▶ [Entries supplied]:
⟨
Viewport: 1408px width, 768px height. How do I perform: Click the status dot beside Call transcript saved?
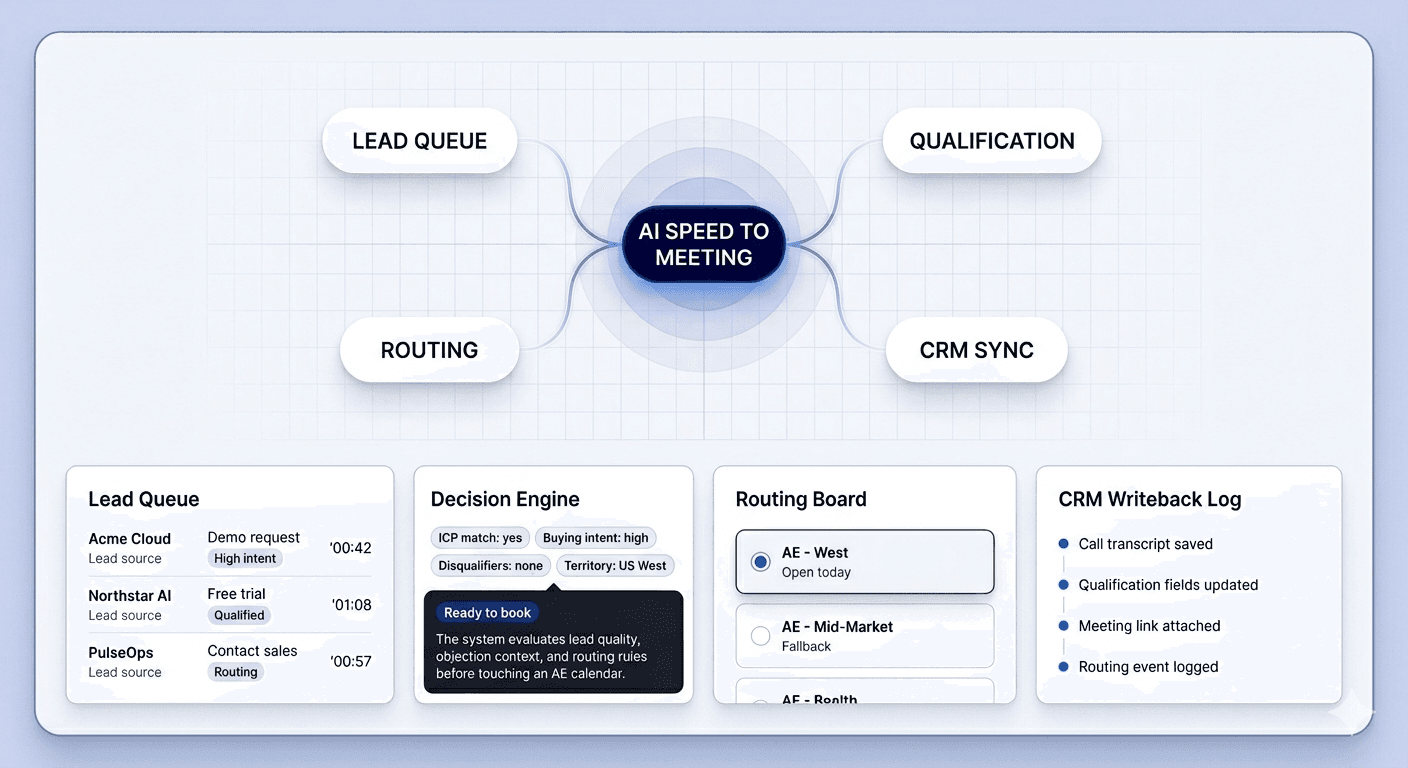[1063, 543]
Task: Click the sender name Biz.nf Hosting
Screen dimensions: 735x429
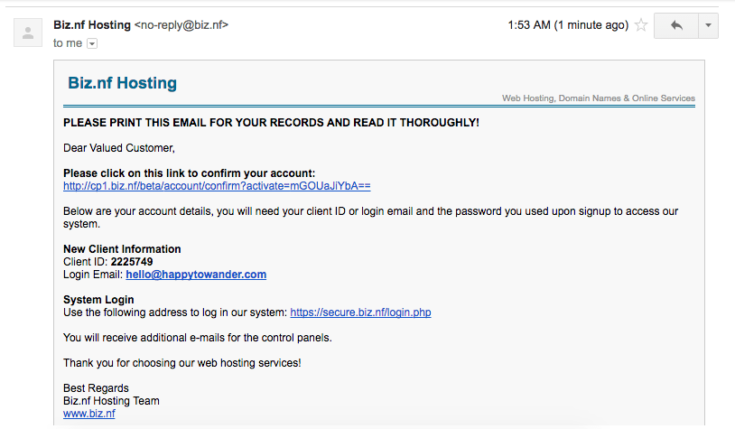Action: (x=91, y=25)
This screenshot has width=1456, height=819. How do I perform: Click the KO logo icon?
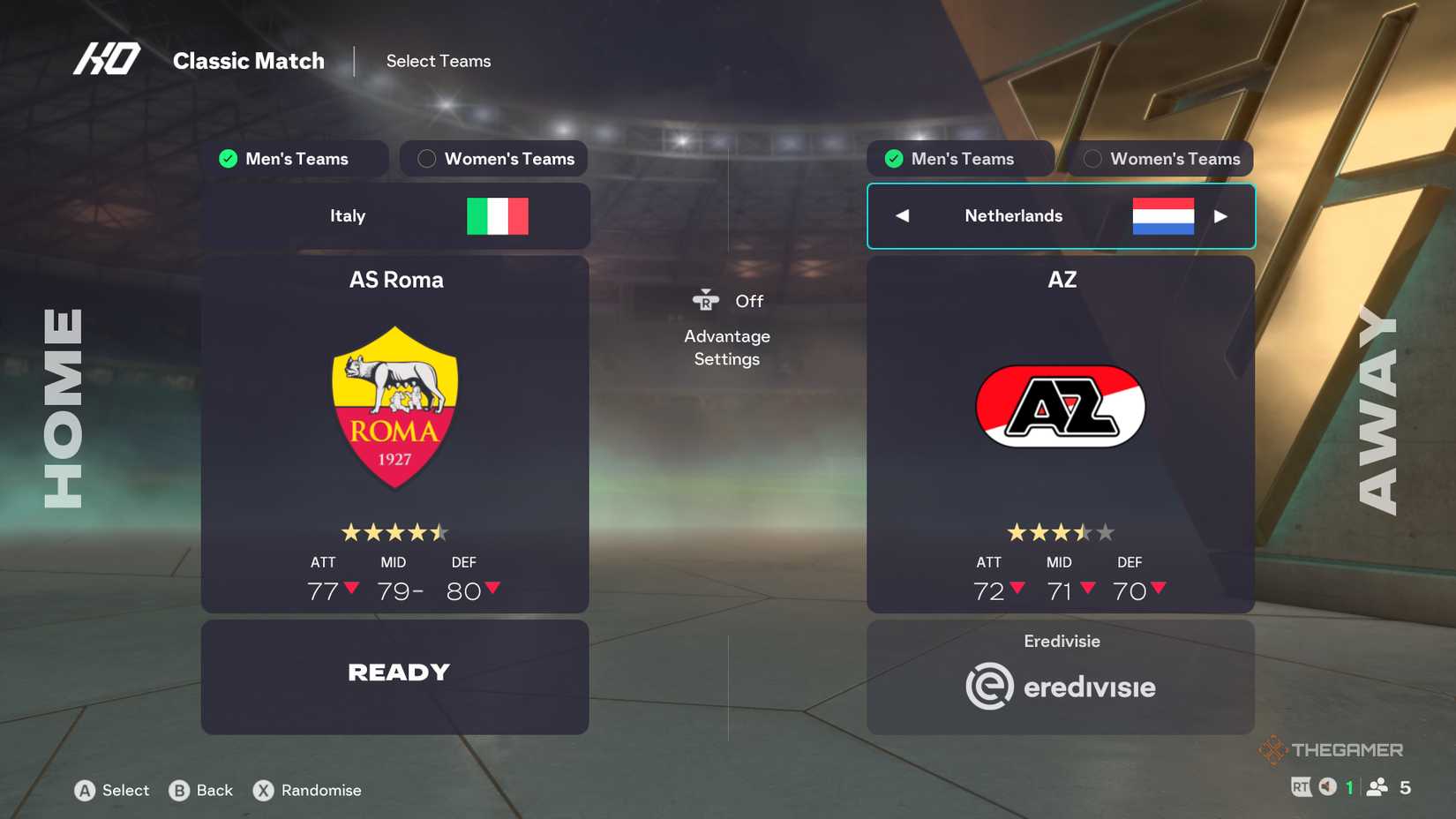(107, 59)
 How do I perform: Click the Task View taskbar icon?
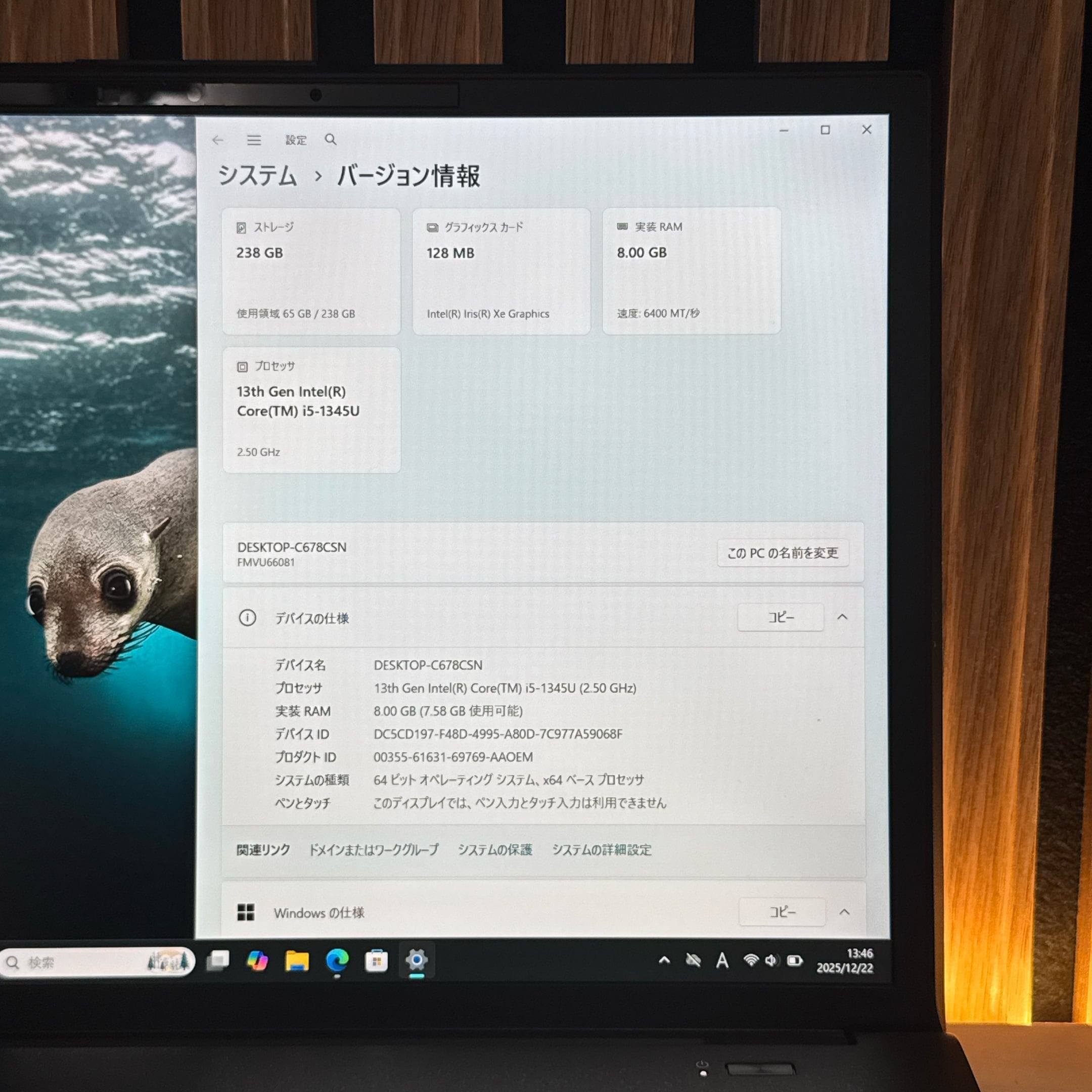[218, 961]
⟩
▶ [Instructions for the task]:
Copy the lines from the one containing "This screenshot has" through the end of the lines above, without changing them. Leave the pictures out of your answer.

▶ [Reply]:
This screenshot has width=1456, height=819. How do I perform: Click the KO logo icon?
(107, 59)
 How do I perform: Click the Task View taskbar icon?
[218, 961]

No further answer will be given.